Practice Problem 3 (First-step recursion). In the gambler’s ruin problem, suppose \(p=q=1/2\), \(N=10\), and the gambler starts with \(k=4\) dollars. What is the probability that the gambler reaches \(10\) dollars before going broke?
For the fair game \(p=q=1/2\), the solution is \[P_k=\frac{k}{N}.\] Thus \[P_4=\frac{4}{10}=0.4.\] So the probability is \[\boxed{0.4}.\]
7.2.3 Continuous conditioning and total probability
This subsection extends the law of total probability to conditioning on a continuous random variable.

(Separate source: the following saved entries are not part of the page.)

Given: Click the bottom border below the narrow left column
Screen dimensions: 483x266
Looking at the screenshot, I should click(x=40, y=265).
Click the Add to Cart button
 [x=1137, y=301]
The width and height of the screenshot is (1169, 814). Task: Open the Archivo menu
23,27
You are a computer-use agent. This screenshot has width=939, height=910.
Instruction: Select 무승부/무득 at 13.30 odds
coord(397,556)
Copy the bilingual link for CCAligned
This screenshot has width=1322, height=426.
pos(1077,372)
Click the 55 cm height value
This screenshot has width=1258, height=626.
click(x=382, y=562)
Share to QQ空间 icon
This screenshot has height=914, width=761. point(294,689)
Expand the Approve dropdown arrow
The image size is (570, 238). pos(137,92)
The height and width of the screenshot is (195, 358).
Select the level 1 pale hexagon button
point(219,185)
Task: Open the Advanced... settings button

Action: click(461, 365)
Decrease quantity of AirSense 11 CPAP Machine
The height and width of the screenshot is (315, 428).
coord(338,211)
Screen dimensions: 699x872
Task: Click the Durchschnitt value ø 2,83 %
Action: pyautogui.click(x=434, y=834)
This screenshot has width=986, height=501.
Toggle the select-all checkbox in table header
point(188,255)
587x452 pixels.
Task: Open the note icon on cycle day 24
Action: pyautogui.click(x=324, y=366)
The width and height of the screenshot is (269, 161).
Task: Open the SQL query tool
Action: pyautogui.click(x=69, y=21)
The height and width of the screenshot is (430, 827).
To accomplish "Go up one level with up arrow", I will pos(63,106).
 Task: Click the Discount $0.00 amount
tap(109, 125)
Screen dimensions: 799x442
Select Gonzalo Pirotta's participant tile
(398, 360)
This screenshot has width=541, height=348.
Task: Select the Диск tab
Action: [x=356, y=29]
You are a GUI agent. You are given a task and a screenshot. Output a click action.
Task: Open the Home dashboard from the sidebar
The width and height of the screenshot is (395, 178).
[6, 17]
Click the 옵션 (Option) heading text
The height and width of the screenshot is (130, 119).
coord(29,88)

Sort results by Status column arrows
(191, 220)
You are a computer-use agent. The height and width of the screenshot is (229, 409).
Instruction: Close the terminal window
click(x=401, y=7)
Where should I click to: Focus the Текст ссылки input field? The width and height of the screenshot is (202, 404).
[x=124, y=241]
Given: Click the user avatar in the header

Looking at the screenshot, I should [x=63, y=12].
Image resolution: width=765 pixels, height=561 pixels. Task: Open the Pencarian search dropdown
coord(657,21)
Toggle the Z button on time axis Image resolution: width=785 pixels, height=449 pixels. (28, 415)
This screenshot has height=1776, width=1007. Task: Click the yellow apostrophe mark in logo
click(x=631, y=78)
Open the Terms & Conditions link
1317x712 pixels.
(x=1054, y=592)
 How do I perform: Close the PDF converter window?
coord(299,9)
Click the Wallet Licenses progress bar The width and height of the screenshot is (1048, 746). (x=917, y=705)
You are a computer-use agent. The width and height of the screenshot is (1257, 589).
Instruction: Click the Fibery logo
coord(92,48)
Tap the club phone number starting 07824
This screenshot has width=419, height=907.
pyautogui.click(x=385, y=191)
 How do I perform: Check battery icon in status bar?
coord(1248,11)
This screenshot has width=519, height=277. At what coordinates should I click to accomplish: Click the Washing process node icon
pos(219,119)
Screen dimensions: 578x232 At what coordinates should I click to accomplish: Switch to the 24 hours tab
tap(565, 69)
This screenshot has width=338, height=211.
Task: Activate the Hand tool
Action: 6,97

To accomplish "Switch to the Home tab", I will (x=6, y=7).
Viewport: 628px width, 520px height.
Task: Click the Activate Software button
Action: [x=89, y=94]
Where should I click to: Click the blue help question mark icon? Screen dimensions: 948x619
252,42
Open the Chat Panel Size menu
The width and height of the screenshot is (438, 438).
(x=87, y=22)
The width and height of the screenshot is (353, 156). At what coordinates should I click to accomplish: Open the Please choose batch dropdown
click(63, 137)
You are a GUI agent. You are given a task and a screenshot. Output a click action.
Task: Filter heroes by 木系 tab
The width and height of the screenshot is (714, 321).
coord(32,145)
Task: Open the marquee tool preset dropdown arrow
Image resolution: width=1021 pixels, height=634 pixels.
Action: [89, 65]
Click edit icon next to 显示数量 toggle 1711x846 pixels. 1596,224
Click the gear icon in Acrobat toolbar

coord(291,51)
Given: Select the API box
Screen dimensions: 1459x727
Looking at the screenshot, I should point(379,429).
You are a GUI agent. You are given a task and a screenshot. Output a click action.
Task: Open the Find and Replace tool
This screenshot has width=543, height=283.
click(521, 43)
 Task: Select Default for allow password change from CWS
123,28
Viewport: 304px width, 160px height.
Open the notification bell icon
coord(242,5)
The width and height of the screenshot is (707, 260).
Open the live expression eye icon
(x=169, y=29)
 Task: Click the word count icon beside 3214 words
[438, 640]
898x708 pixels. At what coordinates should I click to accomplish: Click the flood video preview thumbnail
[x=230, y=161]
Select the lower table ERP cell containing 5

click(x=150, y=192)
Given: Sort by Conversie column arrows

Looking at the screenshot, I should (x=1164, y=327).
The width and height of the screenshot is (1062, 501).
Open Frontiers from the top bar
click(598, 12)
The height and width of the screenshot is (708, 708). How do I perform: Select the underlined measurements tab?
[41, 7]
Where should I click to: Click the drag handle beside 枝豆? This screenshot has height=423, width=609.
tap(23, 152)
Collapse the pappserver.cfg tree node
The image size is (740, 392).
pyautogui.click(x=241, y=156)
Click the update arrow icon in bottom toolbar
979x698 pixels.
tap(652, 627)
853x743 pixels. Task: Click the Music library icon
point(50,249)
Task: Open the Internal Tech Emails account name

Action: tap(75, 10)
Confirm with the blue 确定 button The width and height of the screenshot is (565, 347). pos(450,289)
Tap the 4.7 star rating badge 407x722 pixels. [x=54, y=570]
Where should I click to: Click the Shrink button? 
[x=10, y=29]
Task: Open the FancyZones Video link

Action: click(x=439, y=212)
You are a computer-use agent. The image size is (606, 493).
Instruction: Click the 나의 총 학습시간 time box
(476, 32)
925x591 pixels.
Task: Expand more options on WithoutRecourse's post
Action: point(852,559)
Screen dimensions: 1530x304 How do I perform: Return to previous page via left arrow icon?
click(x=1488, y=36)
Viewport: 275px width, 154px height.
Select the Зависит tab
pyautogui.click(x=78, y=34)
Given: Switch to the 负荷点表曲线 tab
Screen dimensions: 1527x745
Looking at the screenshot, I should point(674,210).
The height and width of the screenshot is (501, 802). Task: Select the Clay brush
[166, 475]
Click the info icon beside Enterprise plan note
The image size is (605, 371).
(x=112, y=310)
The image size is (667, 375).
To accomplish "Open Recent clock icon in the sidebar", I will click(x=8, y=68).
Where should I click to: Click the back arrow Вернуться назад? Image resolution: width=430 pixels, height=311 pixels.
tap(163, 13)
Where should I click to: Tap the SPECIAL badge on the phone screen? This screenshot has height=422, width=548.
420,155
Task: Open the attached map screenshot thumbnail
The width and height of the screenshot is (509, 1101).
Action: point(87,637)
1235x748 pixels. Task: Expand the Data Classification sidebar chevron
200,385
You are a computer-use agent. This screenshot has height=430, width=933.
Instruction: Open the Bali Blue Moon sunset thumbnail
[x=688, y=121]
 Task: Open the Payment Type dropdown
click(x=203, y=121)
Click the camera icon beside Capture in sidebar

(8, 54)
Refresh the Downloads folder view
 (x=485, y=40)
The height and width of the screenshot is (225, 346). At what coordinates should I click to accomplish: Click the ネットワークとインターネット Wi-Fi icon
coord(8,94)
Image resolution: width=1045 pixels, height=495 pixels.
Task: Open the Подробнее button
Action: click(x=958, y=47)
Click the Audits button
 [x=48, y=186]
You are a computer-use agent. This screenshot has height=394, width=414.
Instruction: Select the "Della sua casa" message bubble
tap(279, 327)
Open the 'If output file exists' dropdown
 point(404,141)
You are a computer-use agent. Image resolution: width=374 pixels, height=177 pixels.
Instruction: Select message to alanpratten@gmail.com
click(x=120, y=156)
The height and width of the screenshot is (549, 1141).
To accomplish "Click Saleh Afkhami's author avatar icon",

Let \(X\) be a continuous random variable with density \(f_X(x)\). For any event \(A\), \[\mathbb{P}(A)=\int_{-\infty}^{\infty}\mathbb{P}(A\mid X=x)f_X(x)\,dx.\] A shorthand notation is \[\mathbb{P}(A)=\mathbb{E}[\mathbb{P}(A\mid X)],\] where \(\mathbb{P}(A\mid X)\) is a random variable that is a function of \(X\).
More generally, if \(X\) and \(Y\) have joint density or joint pmf, then \[p_{X\mid Y}(x\mid y)=\frac{p_{X,Y}(x,y)}{p_Y(y)}\] whenever \(p_Y(y)>0\), and the marginal density or pmf can be recovered by \[p_X(x)=\int p_{X\mid Y}(x\mid y)p_Y(y)\,dy\] in the continuous case, or \[p_X(x)=\sum_y p_{X\mid Y}(x\mid y)p_Y(y)\] in the discrete case.
Example 4 (Tail probability for a sum of exponentials). Suppose \(X\) and \(Y\) are independent exponential random variables with mean \(1\), so \(f_X(x)=e^{-x}\) for \(x\ge0\). For \(z\ge0\), compute \[\mathbb{P}(X+Y\ge z).\]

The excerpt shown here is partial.